Figure 18 presents a suite of plots including the K-M survival curve, both theoretical and empirical cdfs, and a TTT plot adjusted for scaling. The empirical consistency observed between theoretical predictions and actual data underscores the B-SIOR-E distribution’s adeptness at modeling the data with a monotonic hazard rate structure.

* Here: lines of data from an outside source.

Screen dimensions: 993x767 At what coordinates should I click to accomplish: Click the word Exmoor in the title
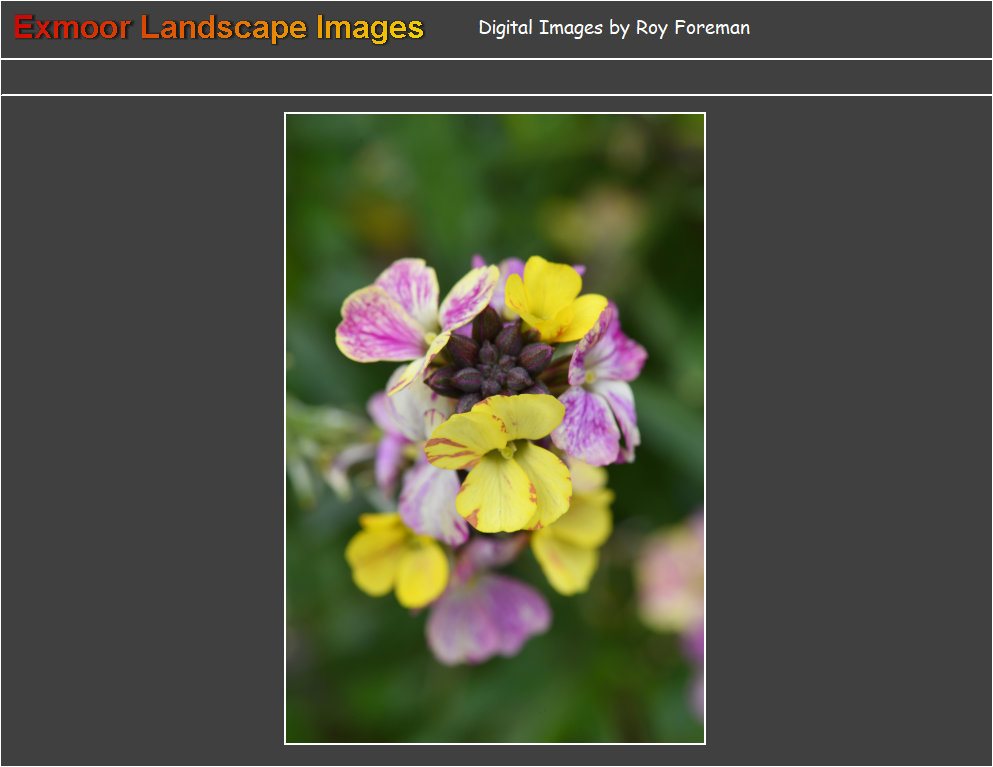pos(72,28)
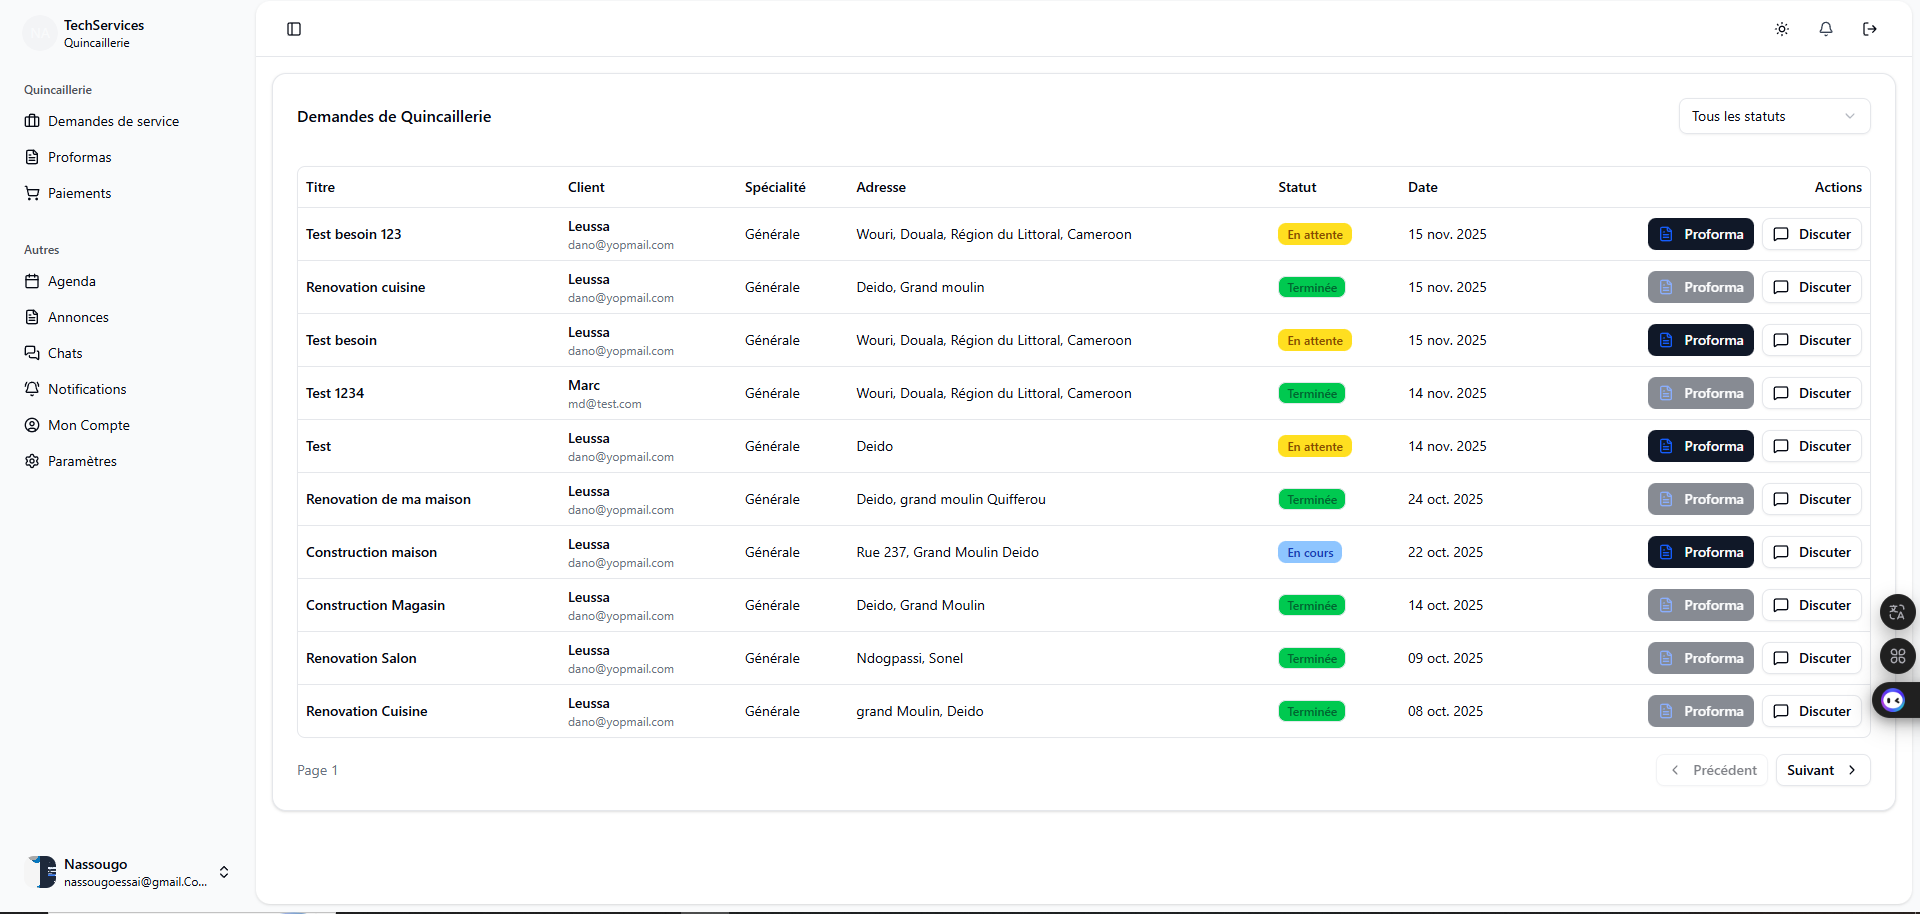This screenshot has height=914, width=1920.
Task: Navigate to Paiements in sidebar
Action: tap(79, 193)
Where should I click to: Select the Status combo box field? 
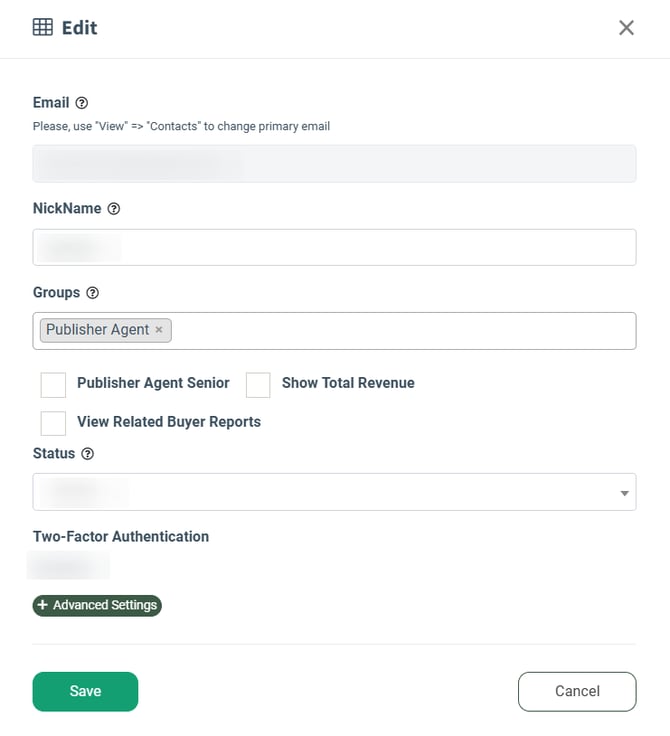point(320,492)
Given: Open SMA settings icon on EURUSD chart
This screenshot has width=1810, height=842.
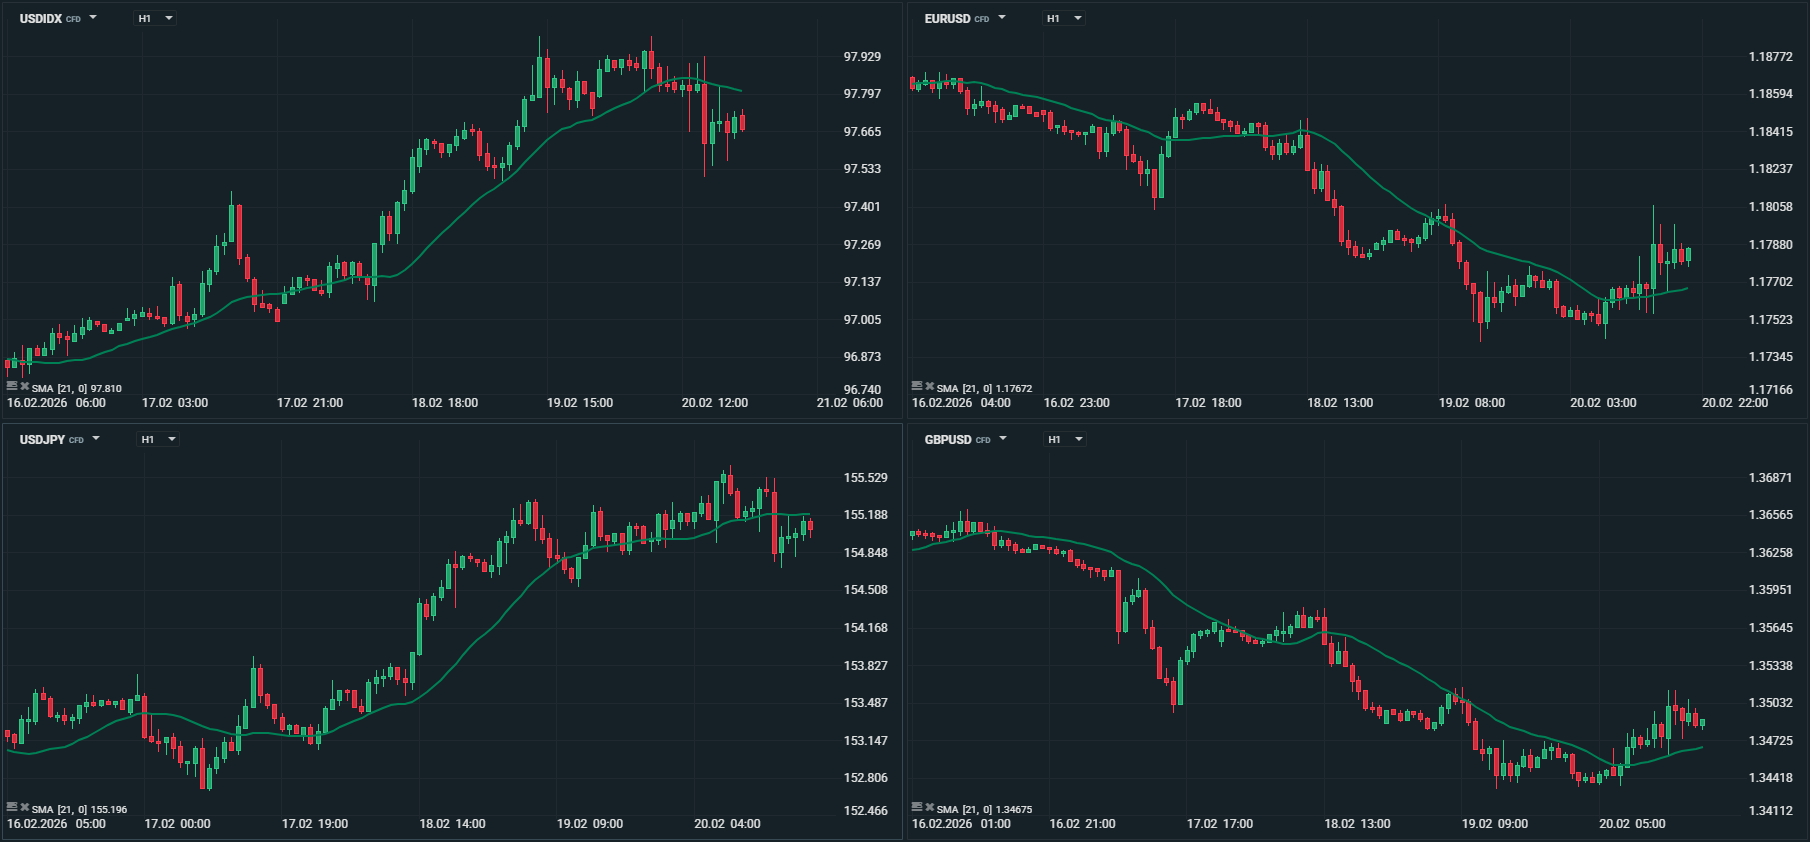Looking at the screenshot, I should point(917,386).
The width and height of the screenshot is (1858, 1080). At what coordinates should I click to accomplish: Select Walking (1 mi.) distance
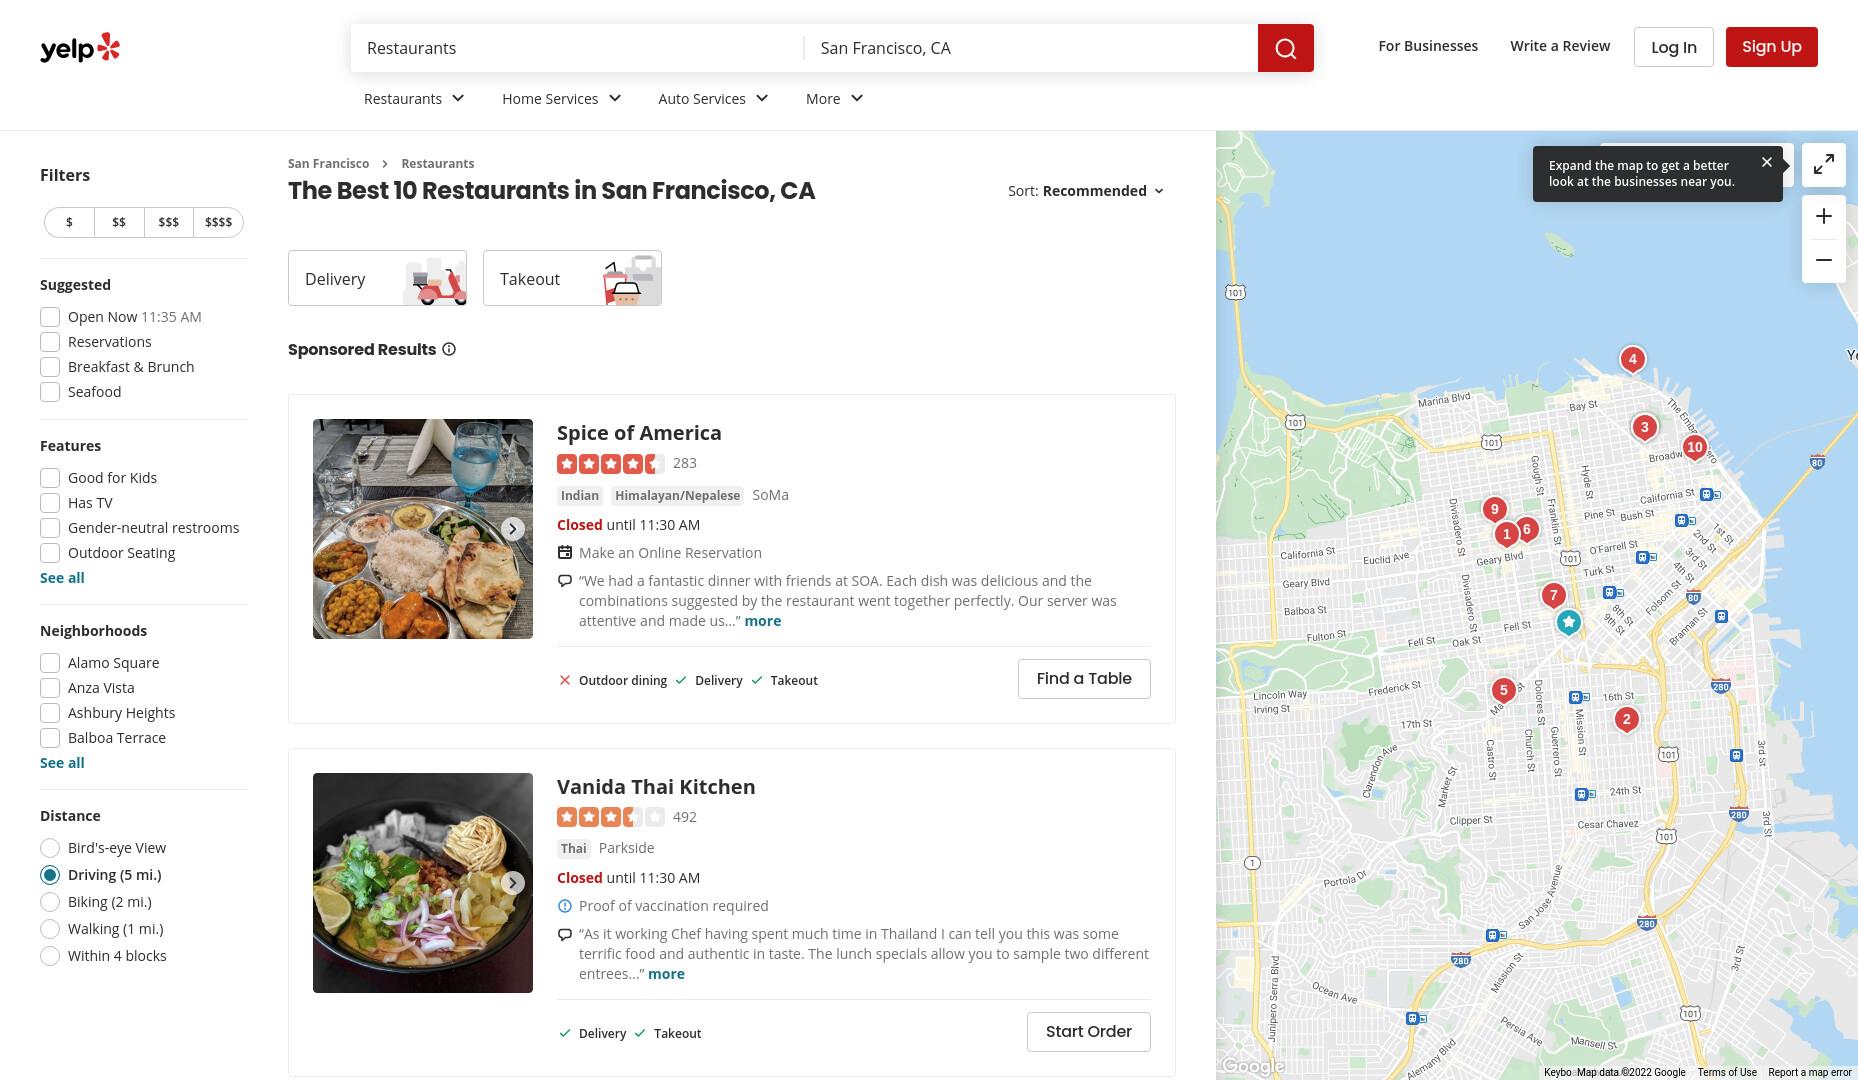[x=50, y=929]
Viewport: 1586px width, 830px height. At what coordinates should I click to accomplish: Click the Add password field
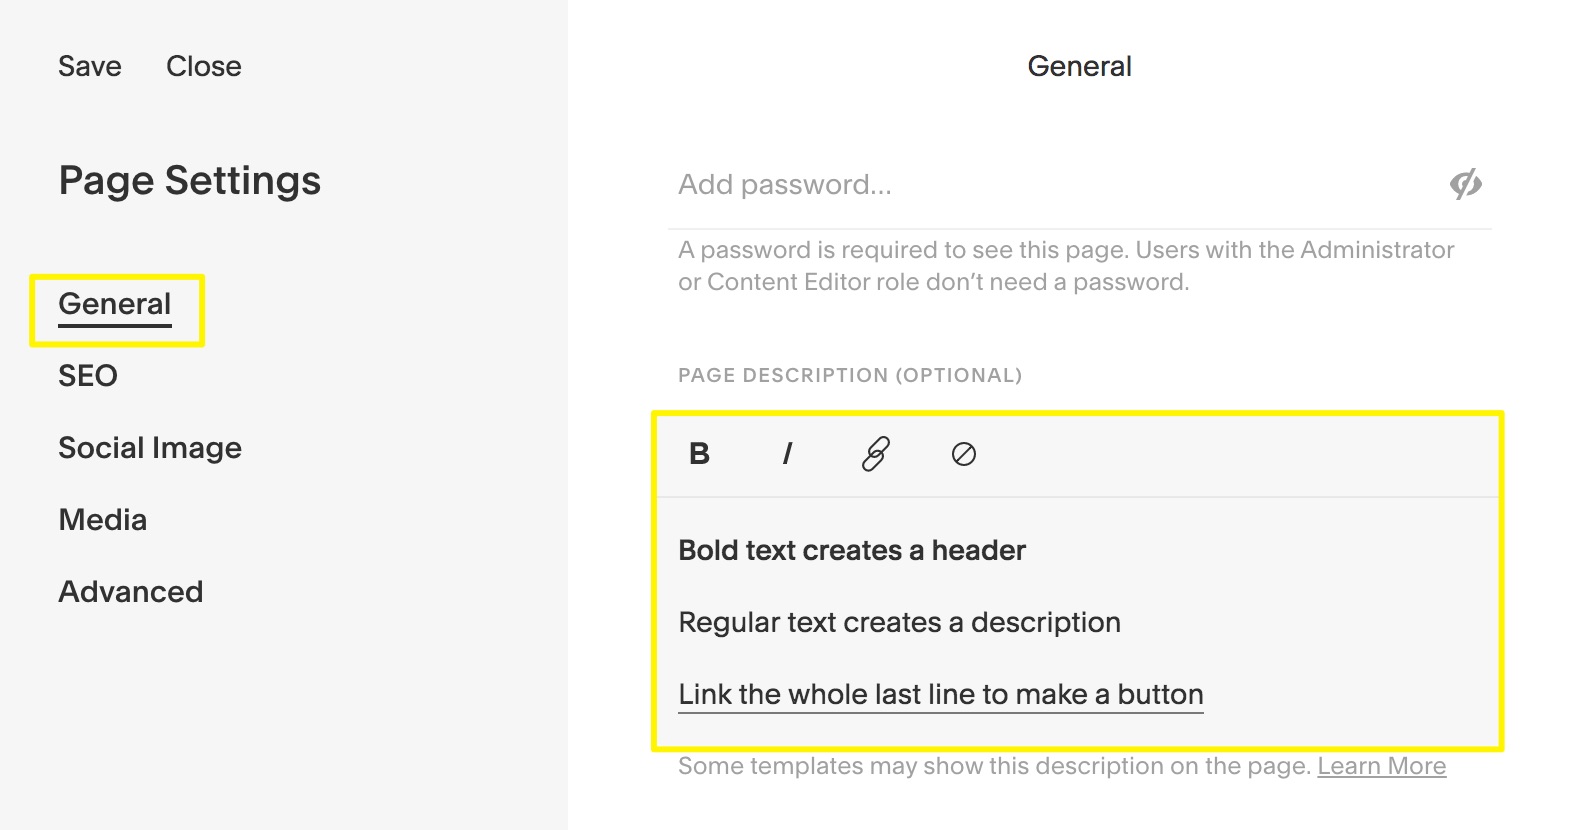[1050, 185]
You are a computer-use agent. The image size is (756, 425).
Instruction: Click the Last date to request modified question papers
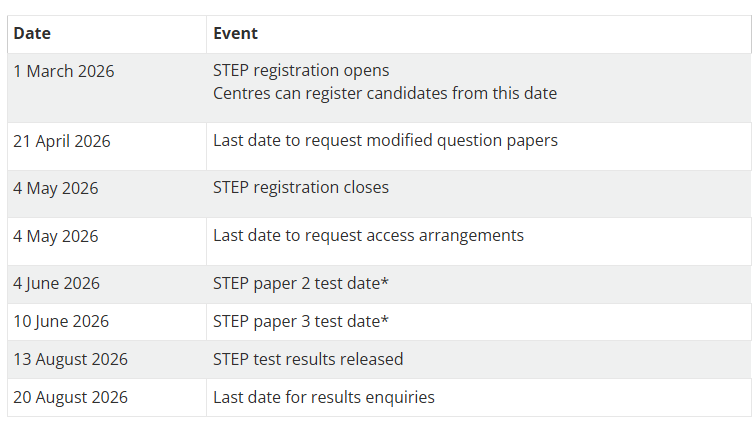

These results from real-world datasets do more than just confirm the statistical robustness of the B-SIOR-G model; they also amplify its practical relevance in the field of biomedical science. By accurately capturing the dynamics of the specified cancer datasets, this method supports predictive maintenance and ensures the quality of materials essential for advanced applications. The successful correlation of theoretical models with empirical evidence highlights the model’s capability to enhance decision-making in healthcare. The primary contribution of the proposed family of distributions lies in its exceptional performance in modeling bathtub-shaped data. While traditional distributions such as gamma, generalized exponential, Log-logistic, and Weibull may achieve a better Bayesian Information Criterion (BIC) for simpler shapes like unimodal data due to their fewer parameters, the B-SIOR-G family excels overall. Across diverse datasets, the B-SIOR-G distributions consistently deliver superior fits, making them highly effective for complex data structures.

7. Conclusions

This paper presented the modified Burr III Odds Ratio–G distribution, a comprehensive generalization aimed at enhancing data modeling through the incorporation of Burr III and the odds ratio. The extensive examination of its subfamilies, particularly the Burr III Scaled Inverse Odds Ratio–G distribution, revealed its versatility and efficiency in fitting cancer data. The theoretical underpinnings were rigorously explored, providing insights into its statistical properties and potential applications. Through simulation studies and real-life data analyses, the B-SIOR-G distribution demonstrated superior performance in modeling and prediction accuracy over several well-known distributions, underlining its significance and utility in statistical modeling. Notably, even the simplest model of B-SIOR-G, the B-SIOR–Uniform distribution, is capable of generating bathtub-shaped density and hazard rate functions. As demonstrated in the application section, the B-SIOR-G distribution flexibly models both complex bathtub shapes and skewed data. This broad applicability highlights the model’s practical utility for various types of data. With the key statistical properties thoroughly examined in this paper, this new model can be readily applied to data analysis and statistical modeling. However, we acknowledge that no single model is universally the best. In line with George E. P. Box’s observation, “All models are wrong, but some are useful”, we have transparently presented instances where our model may not be the optimal fit, to provide an honest and balanced view. Future research could further explore the application of this model in more diverse datasets and compare its performance with other recent distributions, potentially opening new avenues for statistical analysis and modeling across various scientific domains. Given the limited information available on distributions with bathtub-shaped probability density functions and hazard rate functions, a systematic literature review of all models capable of generating these shapes would be particularly valuable. Furthermore, our ongoing work aims to assess the robustness and accuracy of various statistical distributions in producing bathtub shapes, enabling a comprehensive evaluation of their efficacy in modeling diverse real-world data.